[Pixel coordinate grounding data]
::::
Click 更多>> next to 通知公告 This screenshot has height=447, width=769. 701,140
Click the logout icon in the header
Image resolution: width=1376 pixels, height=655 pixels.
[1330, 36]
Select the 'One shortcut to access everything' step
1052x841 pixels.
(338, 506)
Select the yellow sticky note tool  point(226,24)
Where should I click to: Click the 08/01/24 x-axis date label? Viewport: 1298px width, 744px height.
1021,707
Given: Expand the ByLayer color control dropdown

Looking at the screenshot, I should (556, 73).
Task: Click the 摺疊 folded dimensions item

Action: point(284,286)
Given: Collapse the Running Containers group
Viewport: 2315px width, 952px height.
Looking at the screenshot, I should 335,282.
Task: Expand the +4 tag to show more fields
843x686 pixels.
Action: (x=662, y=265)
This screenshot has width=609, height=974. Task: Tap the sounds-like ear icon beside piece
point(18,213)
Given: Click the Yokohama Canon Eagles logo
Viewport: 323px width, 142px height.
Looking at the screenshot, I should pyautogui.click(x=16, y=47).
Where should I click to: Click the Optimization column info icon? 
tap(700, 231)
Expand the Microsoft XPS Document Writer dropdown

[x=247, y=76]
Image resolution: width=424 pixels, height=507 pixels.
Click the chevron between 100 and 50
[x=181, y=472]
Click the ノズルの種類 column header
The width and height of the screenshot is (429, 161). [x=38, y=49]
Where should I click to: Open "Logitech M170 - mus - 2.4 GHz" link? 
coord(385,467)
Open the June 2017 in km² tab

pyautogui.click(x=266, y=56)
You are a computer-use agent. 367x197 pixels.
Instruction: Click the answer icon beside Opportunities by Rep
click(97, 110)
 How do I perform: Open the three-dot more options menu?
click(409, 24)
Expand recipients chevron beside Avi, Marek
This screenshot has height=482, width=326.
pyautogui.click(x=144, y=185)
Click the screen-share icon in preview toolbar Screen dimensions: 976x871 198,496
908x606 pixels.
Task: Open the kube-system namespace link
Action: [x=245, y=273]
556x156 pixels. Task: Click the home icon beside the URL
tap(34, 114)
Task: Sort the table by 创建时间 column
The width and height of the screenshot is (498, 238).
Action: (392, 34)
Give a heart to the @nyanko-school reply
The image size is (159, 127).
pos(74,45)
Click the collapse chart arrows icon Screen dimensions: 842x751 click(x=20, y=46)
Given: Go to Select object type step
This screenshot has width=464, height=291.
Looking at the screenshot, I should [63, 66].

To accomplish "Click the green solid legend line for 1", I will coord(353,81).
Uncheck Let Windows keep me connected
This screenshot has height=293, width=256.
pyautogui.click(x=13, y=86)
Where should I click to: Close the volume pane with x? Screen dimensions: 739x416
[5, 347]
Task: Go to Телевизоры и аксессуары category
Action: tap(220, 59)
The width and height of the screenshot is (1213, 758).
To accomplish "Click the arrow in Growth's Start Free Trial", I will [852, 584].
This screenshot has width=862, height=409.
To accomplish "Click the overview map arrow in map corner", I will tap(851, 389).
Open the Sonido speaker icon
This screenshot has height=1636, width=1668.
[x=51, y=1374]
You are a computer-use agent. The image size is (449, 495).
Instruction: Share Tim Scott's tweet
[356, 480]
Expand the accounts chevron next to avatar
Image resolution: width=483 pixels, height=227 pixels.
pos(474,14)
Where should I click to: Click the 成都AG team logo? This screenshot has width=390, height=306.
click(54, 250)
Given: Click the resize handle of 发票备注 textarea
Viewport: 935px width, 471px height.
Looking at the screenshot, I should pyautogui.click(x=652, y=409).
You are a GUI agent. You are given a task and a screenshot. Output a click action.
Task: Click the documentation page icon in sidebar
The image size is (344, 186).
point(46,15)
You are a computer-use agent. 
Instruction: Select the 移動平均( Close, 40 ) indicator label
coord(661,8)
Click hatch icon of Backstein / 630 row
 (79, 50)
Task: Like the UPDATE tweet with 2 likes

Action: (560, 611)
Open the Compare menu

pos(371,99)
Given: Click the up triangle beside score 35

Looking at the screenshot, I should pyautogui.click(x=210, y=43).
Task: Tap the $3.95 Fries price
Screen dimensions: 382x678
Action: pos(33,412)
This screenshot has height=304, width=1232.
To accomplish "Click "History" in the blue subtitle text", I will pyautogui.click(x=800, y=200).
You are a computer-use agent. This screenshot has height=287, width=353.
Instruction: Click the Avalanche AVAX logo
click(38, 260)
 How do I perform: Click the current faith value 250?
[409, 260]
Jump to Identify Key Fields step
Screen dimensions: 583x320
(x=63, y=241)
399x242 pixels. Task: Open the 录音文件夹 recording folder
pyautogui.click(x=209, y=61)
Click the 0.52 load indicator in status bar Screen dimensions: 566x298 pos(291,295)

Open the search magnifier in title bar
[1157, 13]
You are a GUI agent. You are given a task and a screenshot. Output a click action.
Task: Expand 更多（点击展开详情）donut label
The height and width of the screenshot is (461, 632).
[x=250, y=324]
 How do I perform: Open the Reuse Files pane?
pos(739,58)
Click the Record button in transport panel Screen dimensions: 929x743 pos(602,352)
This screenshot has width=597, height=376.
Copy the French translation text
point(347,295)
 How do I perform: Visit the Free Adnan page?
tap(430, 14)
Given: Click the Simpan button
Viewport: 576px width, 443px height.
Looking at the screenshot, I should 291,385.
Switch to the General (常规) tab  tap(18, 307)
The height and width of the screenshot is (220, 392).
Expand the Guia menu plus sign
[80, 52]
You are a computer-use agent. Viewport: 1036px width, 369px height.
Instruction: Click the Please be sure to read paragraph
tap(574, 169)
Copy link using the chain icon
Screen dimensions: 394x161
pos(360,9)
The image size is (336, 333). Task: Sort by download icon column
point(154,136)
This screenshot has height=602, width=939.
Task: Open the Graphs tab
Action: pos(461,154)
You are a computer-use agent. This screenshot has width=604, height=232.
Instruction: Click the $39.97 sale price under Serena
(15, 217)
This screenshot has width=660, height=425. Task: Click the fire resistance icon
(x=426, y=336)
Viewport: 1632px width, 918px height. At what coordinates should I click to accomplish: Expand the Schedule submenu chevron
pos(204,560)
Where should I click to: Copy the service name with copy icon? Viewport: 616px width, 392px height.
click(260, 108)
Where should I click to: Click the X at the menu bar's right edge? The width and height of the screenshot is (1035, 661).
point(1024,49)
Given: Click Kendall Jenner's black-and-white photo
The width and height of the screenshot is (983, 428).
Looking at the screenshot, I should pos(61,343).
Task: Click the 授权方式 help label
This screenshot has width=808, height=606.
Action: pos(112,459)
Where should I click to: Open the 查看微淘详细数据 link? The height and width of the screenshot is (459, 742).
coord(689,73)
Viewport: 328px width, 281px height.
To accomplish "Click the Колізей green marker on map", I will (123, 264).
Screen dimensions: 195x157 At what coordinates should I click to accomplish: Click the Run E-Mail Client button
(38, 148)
::::
REQUIRED WORK: Go through the records from the first line and copy each one exactly, ending after the line that contains "Given: Click the Yokohama Canon Eagles logo". Give nothing else.

SOLUTION:
Click 更多>> next to 通知公告 This screenshot has height=447, width=769. 701,140
Click the logout icon in the header
Image resolution: width=1376 pixels, height=655 pixels.
[1330, 36]
Select the 'One shortcut to access everything' step
1052x841 pixels.
(338, 506)
Select the yellow sticky note tool  point(226,24)
Where should I click to: Click the 08/01/24 x-axis date label? Viewport: 1298px width, 744px height.
1021,707
Given: Expand the ByLayer color control dropdown

Looking at the screenshot, I should (556, 73).
Task: Click the 摺疊 folded dimensions item

Action: point(284,286)
Given: Collapse the Running Containers group
Viewport: 2315px width, 952px height.
Looking at the screenshot, I should 335,282.
Task: Expand the +4 tag to show more fields
843x686 pixels.
Action: (x=662, y=265)
This screenshot has width=609, height=974. Task: Tap the sounds-like ear icon beside piece
point(18,213)
Given: Click the Yokohama Canon Eagles logo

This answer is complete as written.